There are so many factors that haven't really been explored. For example, the little bits of research into the variations in how people's mitochondria function find that genetic differences can make two people otherwise with the same parameters respond very differently to exercise. Some will get no weight benefit at all, others will. My guess is that there is something similar to be found with fasting.
I just read a long, and quite tedious, but at the same time eye-opening book about epigentic changes, The Epigenetics Revolution by Nessa Cary. It made me realize that genetics is far, far more complex than the typical presentation would suggest, to the point where it makes your head hurt to think about it. But the finding that binding various bits to your genes before and after birth turns genes on and off, sometimes permanently and in a way that can be inherited, explained the very worrisome findings of epidemiological studies where it appears that grandparents' diets and nutrition status affect the health of grandchildren in surprising (and depressing) ways.

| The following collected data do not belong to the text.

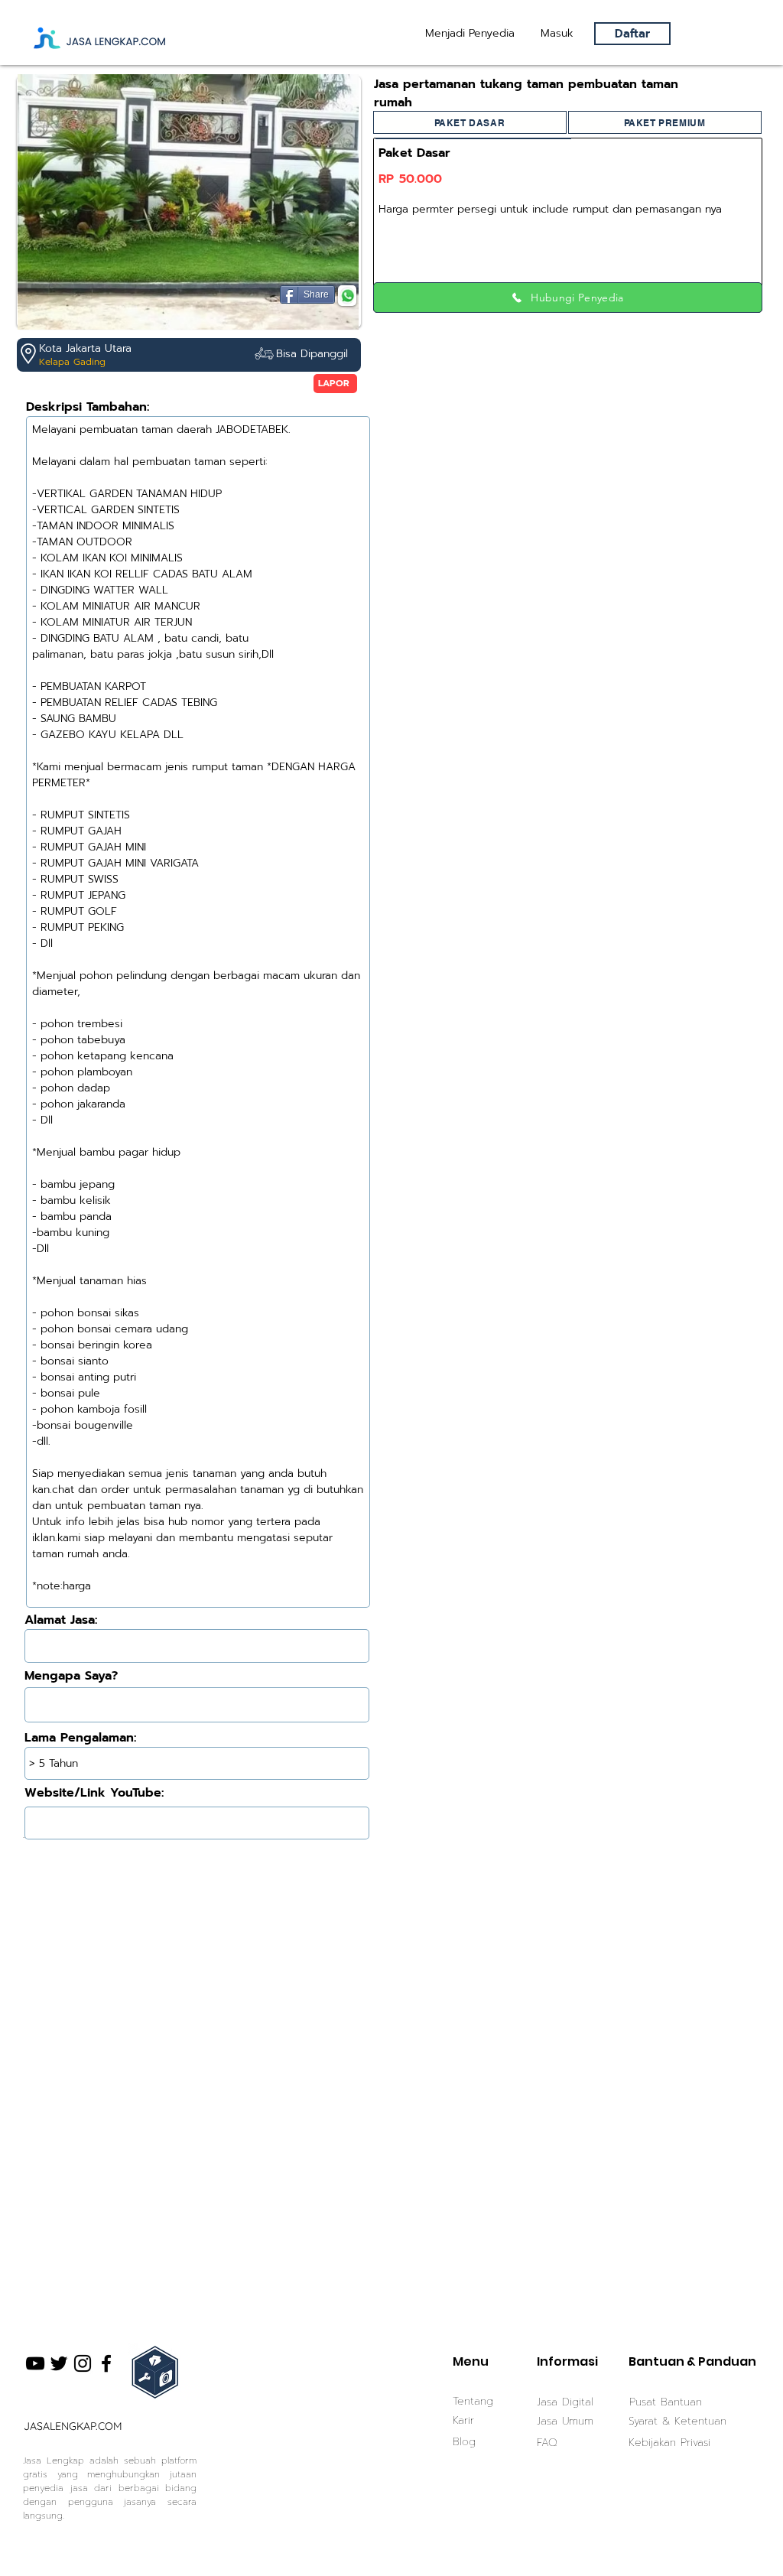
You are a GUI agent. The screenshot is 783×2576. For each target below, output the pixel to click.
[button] (557, 33)
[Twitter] (58, 2363)
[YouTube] (35, 2363)
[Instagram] (82, 2363)
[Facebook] (106, 2363)
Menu (471, 2361)
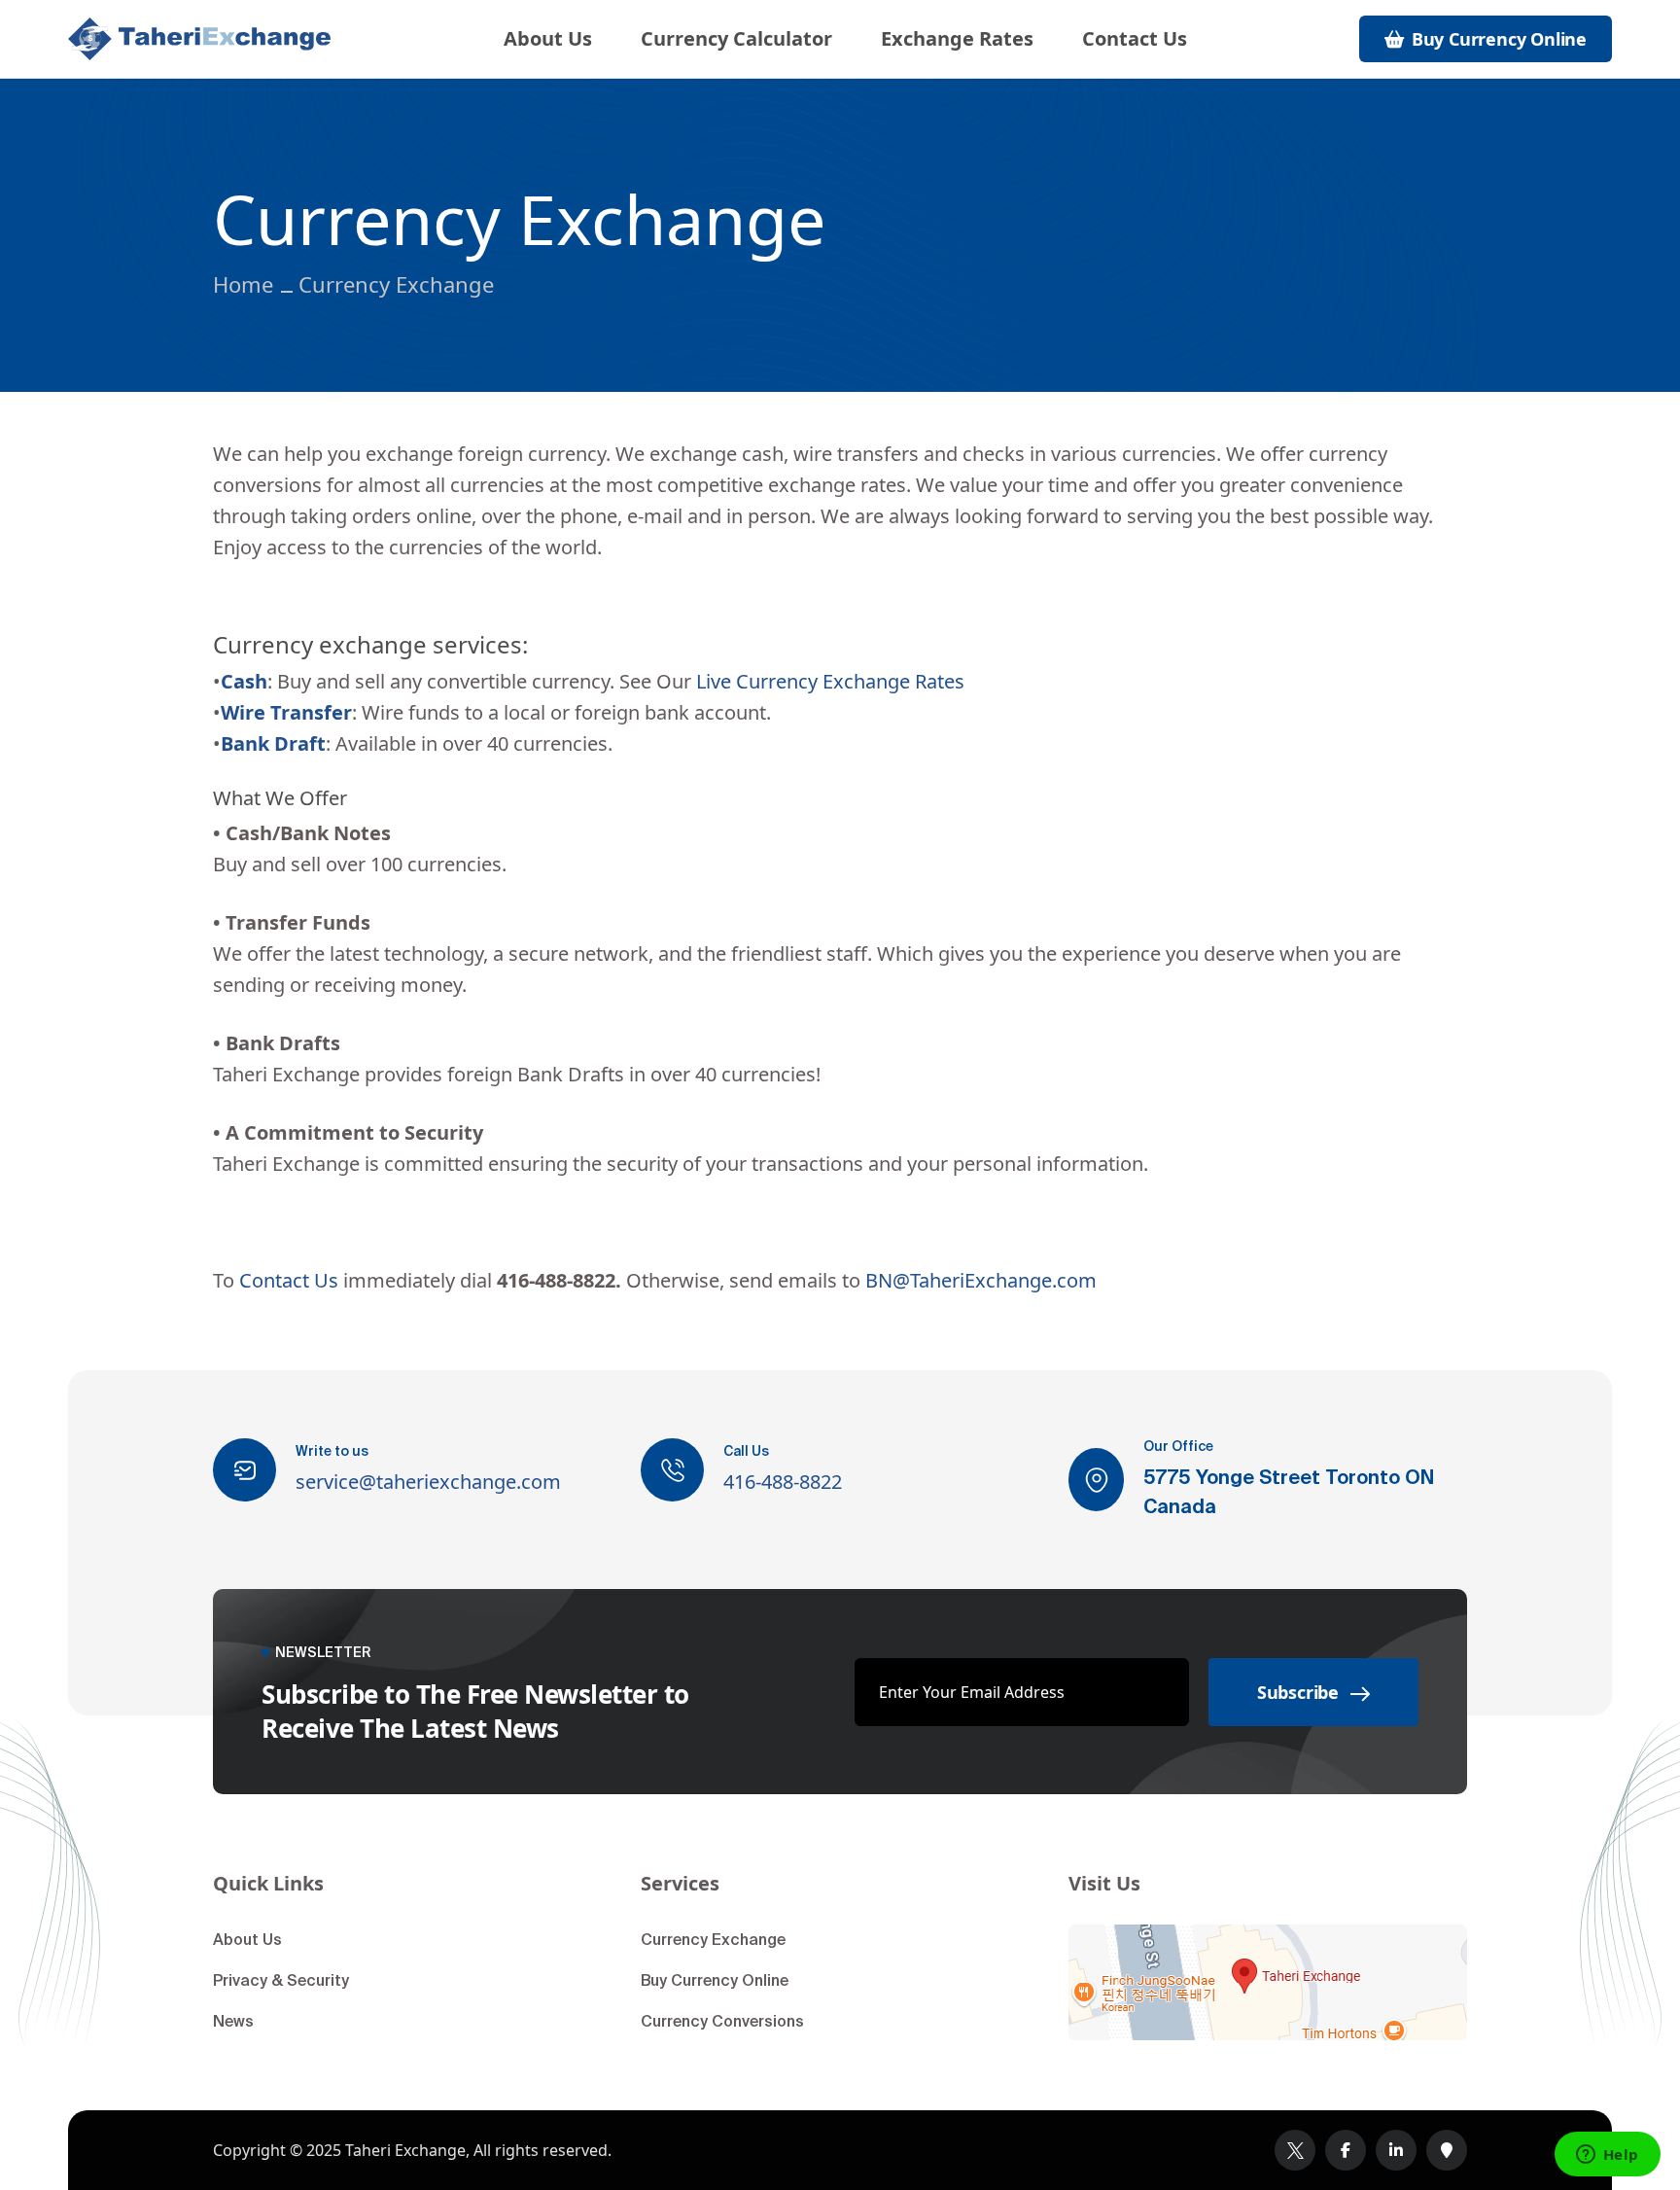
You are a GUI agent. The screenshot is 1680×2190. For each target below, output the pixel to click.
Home (243, 284)
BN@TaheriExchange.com (981, 1280)
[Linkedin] (1396, 2150)
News (233, 2021)
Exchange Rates (957, 39)
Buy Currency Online (714, 1980)
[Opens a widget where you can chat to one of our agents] (1607, 2156)
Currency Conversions (722, 2021)
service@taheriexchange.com (428, 1481)
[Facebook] (1345, 2150)
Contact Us (1134, 39)
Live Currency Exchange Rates (830, 681)
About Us (548, 39)
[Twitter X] (1295, 2150)
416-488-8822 (782, 1481)
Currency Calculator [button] (736, 39)
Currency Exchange (713, 1939)
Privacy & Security (281, 1980)
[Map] (1267, 1982)
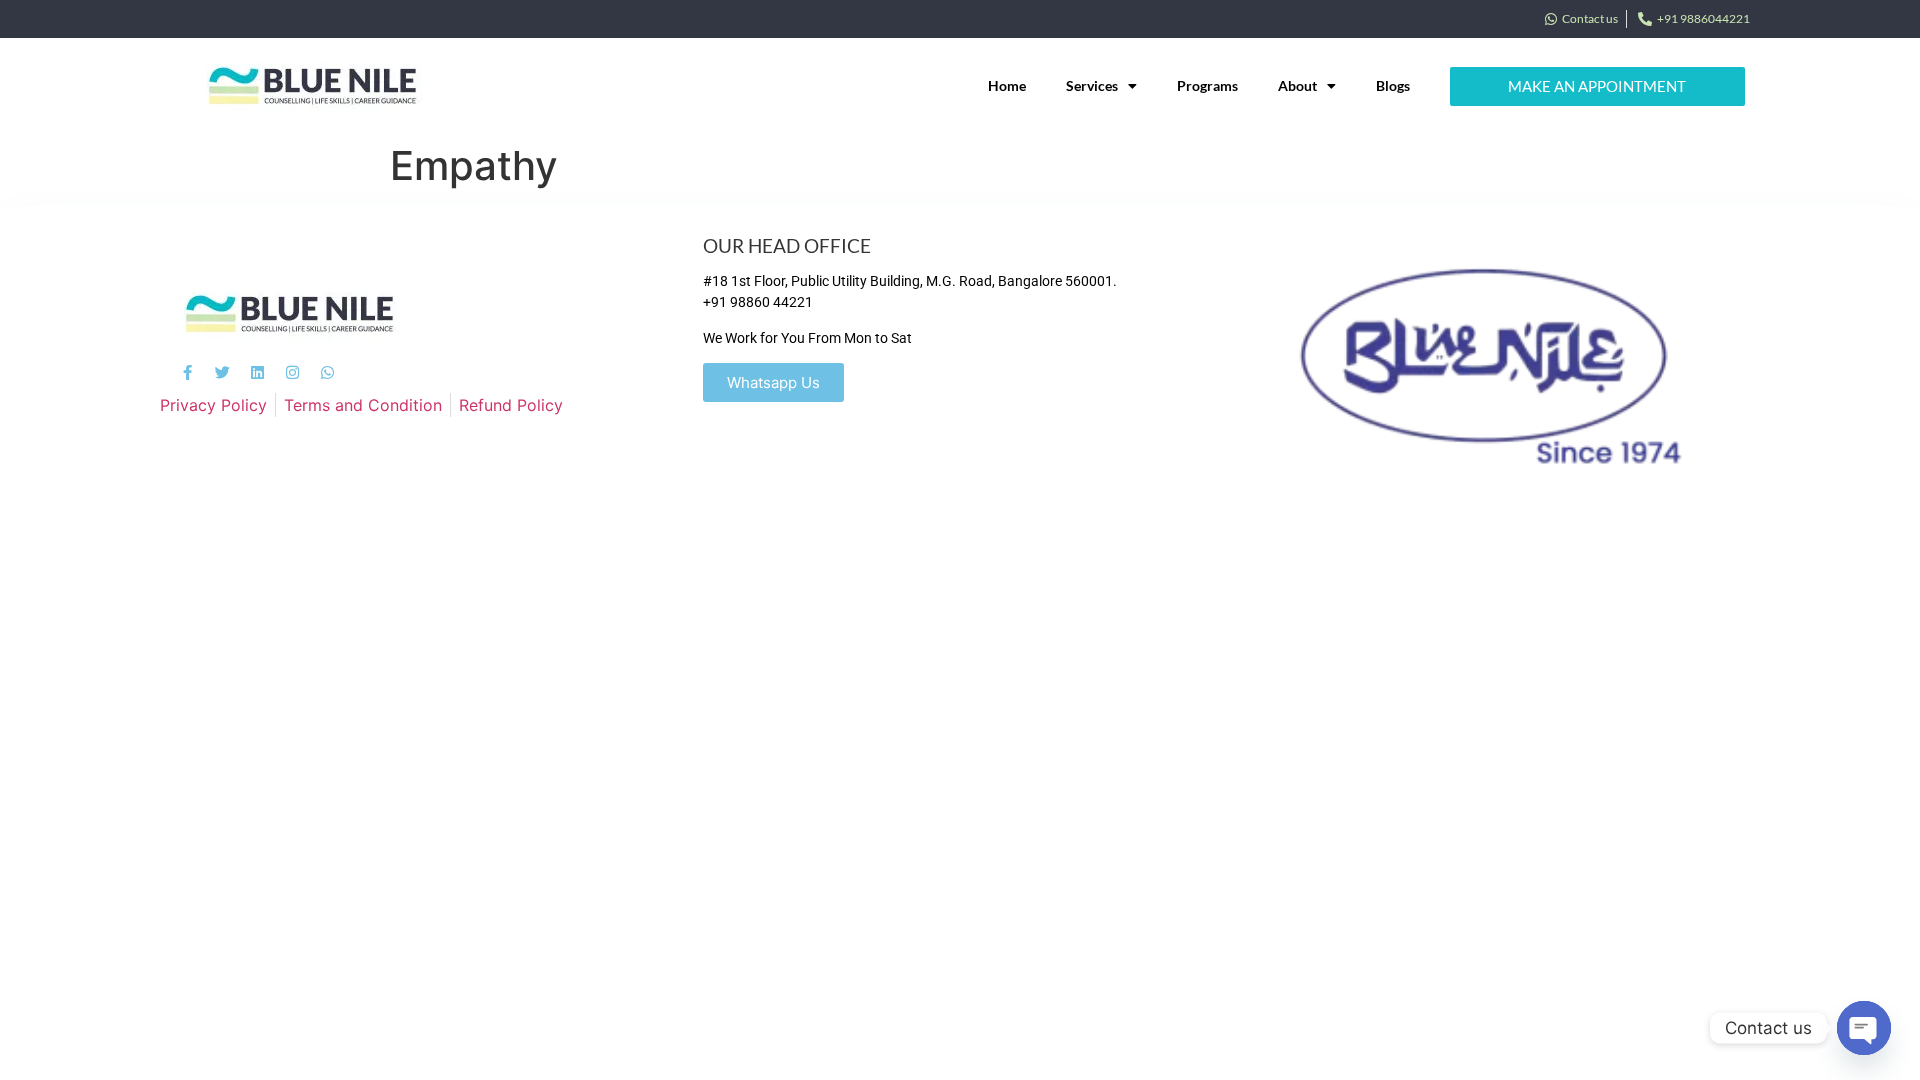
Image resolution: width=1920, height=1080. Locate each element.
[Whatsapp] (327, 372)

So not only do people start out with genes that are tilted in various directions due to selective pressures on their ancestors (often how common starvation was in their environment, which selected for fat storing genes particularly in women) but then there are epigenetic changes made to the genes that regulate the proteins that regulate metabolism caused by things like exposure to organic pollutants like pesticides, herbicides, plastics and plasticizers, which may or may not be reversible.
Fasting seems like it would have a strong impact on these epigentic changes. Maternal starvation at certain points in pregnancy imprints epigenetic changes on offspring that can be inherited. But the effect of involuntary fasting in animal studies and epidemiologically seems to tilt towards making weight gain easier not harder.
When you thrown in the "intermittant" component, it gets more complex, and as stated, no one has really looked into this beyond those first couple weeks when so many of us bail on ADf out of misery. And to take it further, intermittant fasting in mice fed every other day would be very different from IF in humans, given their much shorter lifespans and faster metabolisms.
Finally, one last factor that does NOT get enough attention is starting weight. The people who are trying to maintain those 100+ lb losses and who had the discipline to eat ADF for the long time it took to lose that weight are likely to be far more motivated and perhaps more obsessive than those who only had 20 lbs to lose, who don't feel the same, "Its now or never" feeling. Someone from Rudolph Leibel's team who did so much of the important research on major weight loss and its effect on metabolism was quoted (I think in the book, Fat:Fighting the Obesity Epidemic a good summary of research done in the 20th century) that the only people in his experience who had been able to maintain huge weight losses were those who were strongly obsessive. I detected quite a bit of that tone in the posts in the one ADF forum I occasionally read.